Gli enti proprietari o gestori di aree dotate di sistema viario o ferroviario, devono provvedere entro lo stesso termine – 15 giugno 2015 – al taglio di fieno, cespugli, sterpi e alla completa rimozione dei relativi residui, lungo la viabilità di propria competenza e nelle rispettive aree di pertinenza per una fascia avente larghezza di almeno 3 metri.

Con specifico riferimento ai punti 6 e 7 della presente ordinanza, le prescrizioni si intendono in vigore dal 1 gennaio al 31 dicembre di ciascun anno, ai sensi del Regolamento Comunale di Polizia Urbana, art. 9   approvato con Delibera di Consiglio Comunale n. 19 del 19 giugno 2004;

In caso di mancato rispetto dei punti 1-2-3-4-5- della presente ordinanza – fatti salvi gli eventuali ulteriori illeciti di natura penale o amministrativa ravvisabili – i trasgressori saranno puniti così come contemplato dall'art. 27 delle Prescrizioni Regionali Antincendi, approvate con la citata Deliberazione GR N. 14/11 del 08.04.2015 – ai sensi dell'art. 10 della legge 353/2000 - con l'applicazione della sanzione amministrativa del pagamento di una somma non inferiore a euro 1.032,00 e non superiore a euro 10.329,00.

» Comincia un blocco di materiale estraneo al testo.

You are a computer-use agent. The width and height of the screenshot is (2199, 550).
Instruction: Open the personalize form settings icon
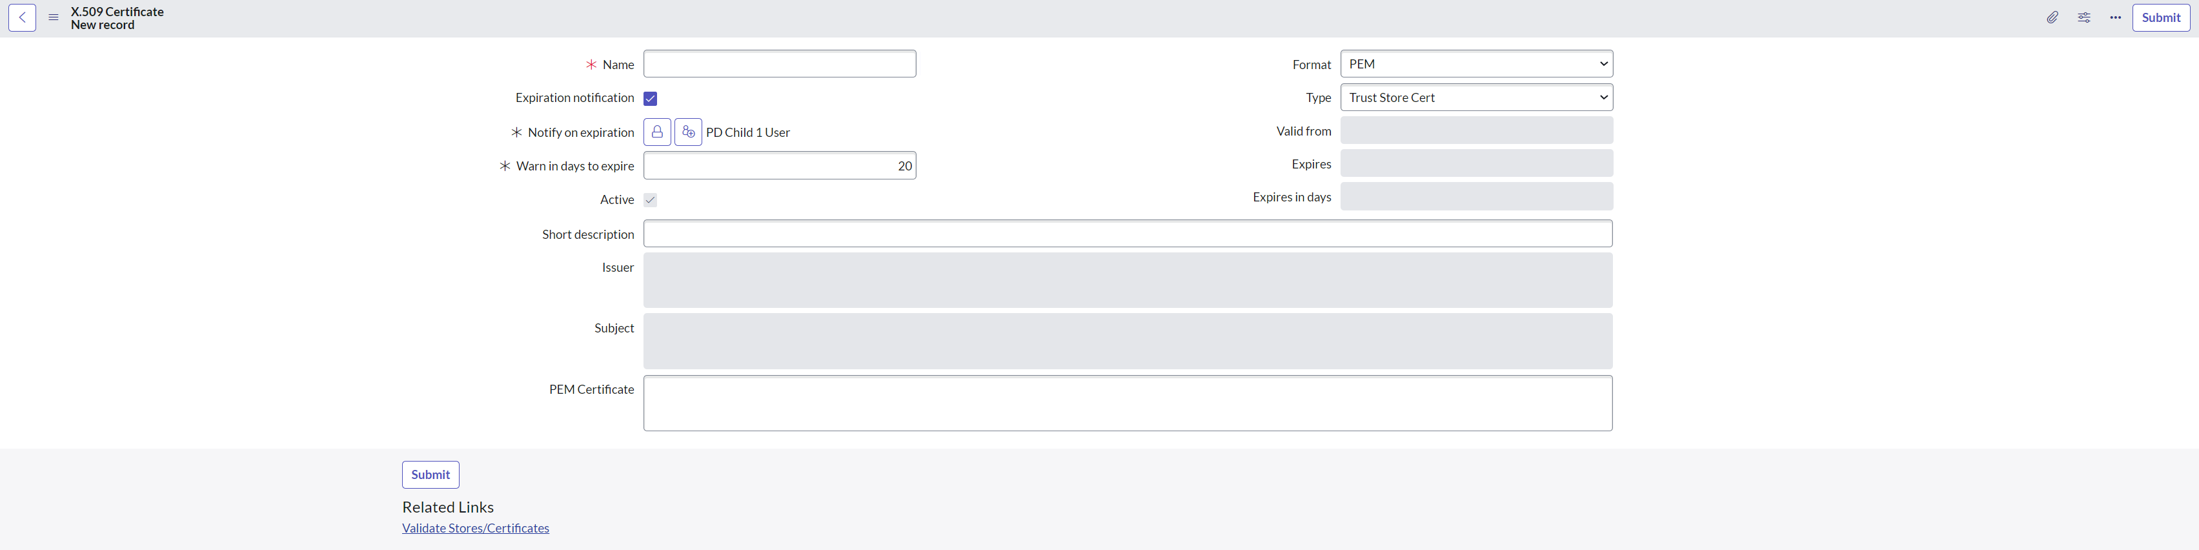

I trasgressori dei punti 6 e 7 della presente ordinanza – ai sensi dell'art. 2 del Regolamento Comunale - Applicazione delle sanzioni amministrative alle violazioni ai regolamenti comunali ed alle Ordinanze Sindacali, approvato con Deliberazione di Consiglio Comunale n. 12 del 20 marzo 2004 – soggiacciono alla sanzione amministrativa pecuniaria non inferiore a € 25,00 e non superiore a € 250,00;

L'Amministrazione comunale potrà eseguire la pulizia delle aree ad elevato rischio di incendio sostituendosi ai proprietari/conduttori, addebitando i relativi costi ai soggetti inadempienti.

La presente ordinanza è resa pubblica mediante affissione all'Albo Pretorio online dell’Ente e sul sito istituzionale ed è immediatamente esecutiva.

Della vigenza del presente provvedimento ne sarà data altresì notizia mediante comunicato stampa agli organi di informazione locale e ne sarà curata la pubblicazione sul sito internet del Comune.

La Polizia Locale di Olmedo, nonché tutti i soggetti istituzionalmente preposti, sono incaricati della sorveglianza e dell'esecuzione del presente provvedimento.

Copia del presente provvedimento viene trasmessa preventivamente alla Prefettura di Sassari – Ufficio Territoriale del Governo. Copia del provvedimento è, altresì, trasmessa ai soggetti istituzionalmente deputati a vigilare sul rispetto delle prescrizioni in esso contenute.

Contro il presente provvedimento può essere proposto, entro 60 giorni dalla sua pubblicazione all'Albo Pretorio, ricorso al Tribunale Amministrativo Regionale della Sardegna o, in alternativa, entro 120 giorni dalla pubblicazione, ricorso straordinario al Presidente della Repubblica.